Content starts

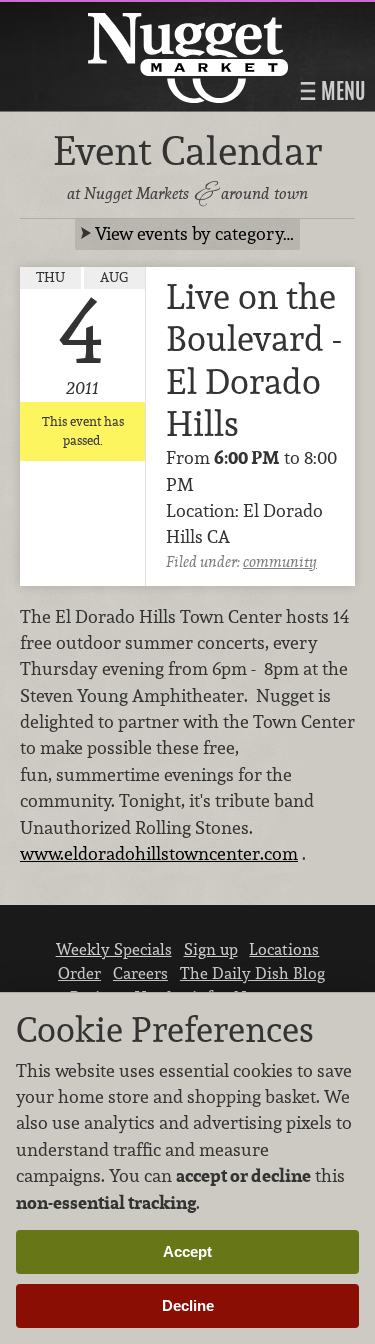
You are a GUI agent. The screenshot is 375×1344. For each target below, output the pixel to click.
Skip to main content (94, 16)
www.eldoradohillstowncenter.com (159, 853)
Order (79, 973)
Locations (284, 949)
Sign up (211, 949)
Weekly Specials (114, 949)
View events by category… (194, 233)
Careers (140, 973)
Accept (187, 1251)
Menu (341, 91)
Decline (188, 1305)
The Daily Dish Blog (252, 973)
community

Content ends

# [Task prompt]
Above are the records. Copy the lines beginning at the one that has "www.eldoradohillstowncenter.com (159, 853)" and ending with the one that has "The Daily Dish Blog (252, 973)", unchanged.

# [Exercise response]
www.eldoradohillstowncenter.com (159, 853)
Order (79, 973)
Locations (284, 949)
Sign up (211, 949)
Weekly Specials (114, 949)
View events by category… (194, 233)
Careers (140, 973)
Accept (187, 1251)
Menu (341, 91)
Decline (188, 1305)
The Daily Dish Blog (252, 973)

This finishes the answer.